CRN programs are produced both in house and in collaboration with other broadcasters. CRN broadcasts eight audio feeds: a main feed that carries mostly in-house offerings; direct network feeds from Sports Byline USA, The Answer, Compass Media Networks and others. CRN also airs a simulcast of XEAAA-AM (a female-oriented Spanish-language station based in Guadalajara, Mexico); and a seventh channel that duplicates and timeshifts some of the other feeds' programs. It is distributed, as its former name implies, mostly through various cable television providers, much in the way the more widely available Music Choice is distributed. However, it is also available via C band satellite, various terrestrial stations across the nation and on the Internet.

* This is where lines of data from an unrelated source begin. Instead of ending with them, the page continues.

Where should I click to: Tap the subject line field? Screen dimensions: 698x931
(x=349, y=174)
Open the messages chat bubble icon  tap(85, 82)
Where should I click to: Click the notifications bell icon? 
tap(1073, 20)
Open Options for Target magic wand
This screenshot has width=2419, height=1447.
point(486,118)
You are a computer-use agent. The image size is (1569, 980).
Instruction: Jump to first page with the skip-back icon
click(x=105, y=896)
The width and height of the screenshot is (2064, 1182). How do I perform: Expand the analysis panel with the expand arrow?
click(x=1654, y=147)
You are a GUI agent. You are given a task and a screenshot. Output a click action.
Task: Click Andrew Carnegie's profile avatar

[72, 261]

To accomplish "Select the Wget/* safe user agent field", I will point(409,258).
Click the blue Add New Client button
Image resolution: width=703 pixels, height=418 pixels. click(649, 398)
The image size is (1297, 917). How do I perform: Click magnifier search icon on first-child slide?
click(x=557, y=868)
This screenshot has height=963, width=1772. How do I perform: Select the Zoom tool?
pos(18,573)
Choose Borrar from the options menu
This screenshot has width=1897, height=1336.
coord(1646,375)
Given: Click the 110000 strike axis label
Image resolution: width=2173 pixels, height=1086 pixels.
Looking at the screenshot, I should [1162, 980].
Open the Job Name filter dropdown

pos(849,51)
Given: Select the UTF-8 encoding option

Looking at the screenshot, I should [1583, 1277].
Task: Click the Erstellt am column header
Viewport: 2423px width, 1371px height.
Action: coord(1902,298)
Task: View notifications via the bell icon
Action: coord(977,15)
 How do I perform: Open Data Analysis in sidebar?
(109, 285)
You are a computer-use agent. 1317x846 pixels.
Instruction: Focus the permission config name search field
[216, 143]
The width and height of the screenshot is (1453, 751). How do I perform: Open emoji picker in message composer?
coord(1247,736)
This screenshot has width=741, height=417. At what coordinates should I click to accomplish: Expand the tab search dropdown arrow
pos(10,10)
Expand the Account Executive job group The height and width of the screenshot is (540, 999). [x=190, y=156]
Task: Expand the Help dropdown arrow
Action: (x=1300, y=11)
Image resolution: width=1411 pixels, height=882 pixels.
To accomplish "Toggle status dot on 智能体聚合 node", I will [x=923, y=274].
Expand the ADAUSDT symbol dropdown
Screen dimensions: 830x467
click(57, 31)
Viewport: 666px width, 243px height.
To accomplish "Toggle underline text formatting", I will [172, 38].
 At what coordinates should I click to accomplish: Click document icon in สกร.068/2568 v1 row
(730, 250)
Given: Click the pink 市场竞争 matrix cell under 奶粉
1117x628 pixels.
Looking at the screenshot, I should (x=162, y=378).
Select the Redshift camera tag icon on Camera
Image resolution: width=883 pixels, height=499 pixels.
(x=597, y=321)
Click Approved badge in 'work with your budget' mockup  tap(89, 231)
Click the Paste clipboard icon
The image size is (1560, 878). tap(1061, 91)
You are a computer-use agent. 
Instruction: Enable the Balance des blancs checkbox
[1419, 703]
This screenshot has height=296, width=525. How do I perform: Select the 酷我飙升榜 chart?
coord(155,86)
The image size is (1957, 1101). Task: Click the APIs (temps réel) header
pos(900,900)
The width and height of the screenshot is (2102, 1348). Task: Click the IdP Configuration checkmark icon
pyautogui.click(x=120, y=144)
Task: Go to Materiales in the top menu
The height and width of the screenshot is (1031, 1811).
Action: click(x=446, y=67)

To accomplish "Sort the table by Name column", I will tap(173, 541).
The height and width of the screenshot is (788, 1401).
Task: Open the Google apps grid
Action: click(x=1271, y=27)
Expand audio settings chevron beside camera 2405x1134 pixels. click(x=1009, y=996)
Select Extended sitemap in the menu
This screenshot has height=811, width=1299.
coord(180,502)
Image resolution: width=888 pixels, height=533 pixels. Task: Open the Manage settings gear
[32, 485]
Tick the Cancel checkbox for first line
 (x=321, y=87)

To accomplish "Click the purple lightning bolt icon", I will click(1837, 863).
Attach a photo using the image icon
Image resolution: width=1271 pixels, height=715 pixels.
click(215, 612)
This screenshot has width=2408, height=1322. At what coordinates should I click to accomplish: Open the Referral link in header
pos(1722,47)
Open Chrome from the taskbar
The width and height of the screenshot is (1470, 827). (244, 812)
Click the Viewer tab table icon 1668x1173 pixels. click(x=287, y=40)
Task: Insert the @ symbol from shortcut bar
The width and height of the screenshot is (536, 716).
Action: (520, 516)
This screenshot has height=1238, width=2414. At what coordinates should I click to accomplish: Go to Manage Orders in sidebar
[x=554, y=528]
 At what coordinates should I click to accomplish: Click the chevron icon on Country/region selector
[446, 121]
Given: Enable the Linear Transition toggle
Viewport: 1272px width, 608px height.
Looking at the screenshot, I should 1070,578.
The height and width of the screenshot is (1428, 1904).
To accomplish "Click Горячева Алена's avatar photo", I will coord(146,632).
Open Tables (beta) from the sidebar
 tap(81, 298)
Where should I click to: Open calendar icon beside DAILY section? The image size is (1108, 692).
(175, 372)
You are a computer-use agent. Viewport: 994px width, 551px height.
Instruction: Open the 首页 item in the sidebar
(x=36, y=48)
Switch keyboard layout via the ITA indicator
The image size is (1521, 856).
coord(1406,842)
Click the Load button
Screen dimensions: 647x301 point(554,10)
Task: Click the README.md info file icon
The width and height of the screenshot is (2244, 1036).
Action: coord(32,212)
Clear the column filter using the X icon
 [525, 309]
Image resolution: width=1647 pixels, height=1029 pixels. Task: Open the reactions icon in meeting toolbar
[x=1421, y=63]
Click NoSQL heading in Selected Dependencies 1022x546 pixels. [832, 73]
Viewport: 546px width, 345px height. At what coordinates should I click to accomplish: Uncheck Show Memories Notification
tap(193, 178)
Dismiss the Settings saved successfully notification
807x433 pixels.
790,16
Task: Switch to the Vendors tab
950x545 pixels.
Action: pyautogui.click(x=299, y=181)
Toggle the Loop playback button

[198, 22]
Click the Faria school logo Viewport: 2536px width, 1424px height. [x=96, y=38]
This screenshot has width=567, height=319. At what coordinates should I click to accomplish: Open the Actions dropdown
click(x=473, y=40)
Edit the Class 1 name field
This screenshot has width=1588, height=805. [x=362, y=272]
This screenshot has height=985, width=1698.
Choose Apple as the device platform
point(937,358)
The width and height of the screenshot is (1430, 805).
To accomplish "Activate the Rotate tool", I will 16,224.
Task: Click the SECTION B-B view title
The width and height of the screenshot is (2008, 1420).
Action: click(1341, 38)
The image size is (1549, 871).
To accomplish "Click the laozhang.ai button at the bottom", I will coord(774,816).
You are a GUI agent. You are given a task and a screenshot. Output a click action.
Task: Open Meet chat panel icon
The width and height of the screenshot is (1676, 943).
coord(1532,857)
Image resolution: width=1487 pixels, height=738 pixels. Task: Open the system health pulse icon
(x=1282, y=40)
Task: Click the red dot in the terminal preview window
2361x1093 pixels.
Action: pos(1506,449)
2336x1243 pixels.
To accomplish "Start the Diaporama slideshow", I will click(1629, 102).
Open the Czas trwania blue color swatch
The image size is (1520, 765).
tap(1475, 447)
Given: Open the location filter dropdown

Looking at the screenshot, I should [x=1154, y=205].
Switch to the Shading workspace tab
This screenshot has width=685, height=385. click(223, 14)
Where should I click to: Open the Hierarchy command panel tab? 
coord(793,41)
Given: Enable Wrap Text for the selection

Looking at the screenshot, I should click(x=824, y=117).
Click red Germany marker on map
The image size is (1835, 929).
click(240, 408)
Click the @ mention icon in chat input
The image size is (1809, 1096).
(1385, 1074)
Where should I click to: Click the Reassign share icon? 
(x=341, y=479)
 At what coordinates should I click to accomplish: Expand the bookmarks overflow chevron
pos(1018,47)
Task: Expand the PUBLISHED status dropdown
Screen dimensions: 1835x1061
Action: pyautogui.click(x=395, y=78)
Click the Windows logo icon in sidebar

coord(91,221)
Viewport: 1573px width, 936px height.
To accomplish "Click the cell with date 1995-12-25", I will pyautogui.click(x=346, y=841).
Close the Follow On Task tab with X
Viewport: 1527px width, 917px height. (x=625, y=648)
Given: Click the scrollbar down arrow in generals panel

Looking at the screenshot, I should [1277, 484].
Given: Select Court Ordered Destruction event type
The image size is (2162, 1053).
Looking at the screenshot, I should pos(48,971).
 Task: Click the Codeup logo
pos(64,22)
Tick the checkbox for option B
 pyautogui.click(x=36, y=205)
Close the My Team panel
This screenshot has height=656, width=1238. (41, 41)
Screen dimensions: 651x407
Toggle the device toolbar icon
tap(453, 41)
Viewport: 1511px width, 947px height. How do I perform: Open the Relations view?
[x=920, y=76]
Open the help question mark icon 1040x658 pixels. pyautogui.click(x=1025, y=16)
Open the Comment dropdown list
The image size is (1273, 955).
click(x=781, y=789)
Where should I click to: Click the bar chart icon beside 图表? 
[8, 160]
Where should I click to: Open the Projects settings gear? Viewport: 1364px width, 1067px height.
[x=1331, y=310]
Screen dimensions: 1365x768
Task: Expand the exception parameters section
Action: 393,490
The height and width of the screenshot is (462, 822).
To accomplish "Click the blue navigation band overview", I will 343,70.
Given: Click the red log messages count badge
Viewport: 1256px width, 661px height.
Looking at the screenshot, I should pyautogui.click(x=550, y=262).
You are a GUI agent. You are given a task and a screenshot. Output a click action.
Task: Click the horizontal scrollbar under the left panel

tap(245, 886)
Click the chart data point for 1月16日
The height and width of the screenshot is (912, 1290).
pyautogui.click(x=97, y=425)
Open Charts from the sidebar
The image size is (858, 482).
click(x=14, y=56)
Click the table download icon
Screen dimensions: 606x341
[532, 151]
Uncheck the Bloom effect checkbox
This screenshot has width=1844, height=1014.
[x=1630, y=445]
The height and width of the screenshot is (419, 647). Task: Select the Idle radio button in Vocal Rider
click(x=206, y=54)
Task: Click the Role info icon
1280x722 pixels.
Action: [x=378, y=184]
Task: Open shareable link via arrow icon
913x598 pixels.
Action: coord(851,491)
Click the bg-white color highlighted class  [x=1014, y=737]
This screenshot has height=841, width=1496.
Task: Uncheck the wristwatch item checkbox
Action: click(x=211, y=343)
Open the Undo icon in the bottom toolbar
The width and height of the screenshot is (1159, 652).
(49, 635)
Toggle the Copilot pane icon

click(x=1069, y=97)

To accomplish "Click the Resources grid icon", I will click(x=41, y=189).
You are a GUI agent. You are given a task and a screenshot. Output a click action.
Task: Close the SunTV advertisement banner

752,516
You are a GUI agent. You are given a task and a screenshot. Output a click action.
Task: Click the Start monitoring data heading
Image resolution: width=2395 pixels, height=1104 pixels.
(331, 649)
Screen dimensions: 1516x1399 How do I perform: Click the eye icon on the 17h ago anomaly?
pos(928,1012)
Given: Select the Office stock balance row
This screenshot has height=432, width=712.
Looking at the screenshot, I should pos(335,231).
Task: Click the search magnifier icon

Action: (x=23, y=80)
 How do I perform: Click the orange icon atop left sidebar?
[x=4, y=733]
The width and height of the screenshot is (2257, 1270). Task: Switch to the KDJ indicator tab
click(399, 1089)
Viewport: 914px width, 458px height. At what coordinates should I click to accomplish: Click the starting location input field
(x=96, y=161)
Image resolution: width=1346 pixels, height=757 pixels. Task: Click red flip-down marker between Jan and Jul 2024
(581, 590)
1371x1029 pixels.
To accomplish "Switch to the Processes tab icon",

Some of CRN’s first talk offerings included “Polka Parade” with Dick Sinclair and television and radio personality George Putnam’s “Talk Back” (which became a CRN exclusive). Former Tonight Show Starring Johnny Carson co-host Ed McMahon also hosted his weekly Lifestyles Live program on CRN.

Don Ecker’s “UFOs Tonight”, and the pro wrestling themed “Squared Circle” hosted by James "Shadowe" Boone were also CRN original programs.

CRN Digital Talk Radio announced in June 2015 it would become the home for libertarian radio and television personality Larry Elder’s show. Less than two months later, Salem Radio Network announced it would add Elder’s program to its own national syndication lineup.

Actor Robert Conrad hosted his own CRN program until his death on February 8, 2020, and Barry Farber hosted his own show until his death later that year. There are also several food and wine lifestyle programs, such as the "What's Cookin'" franchise.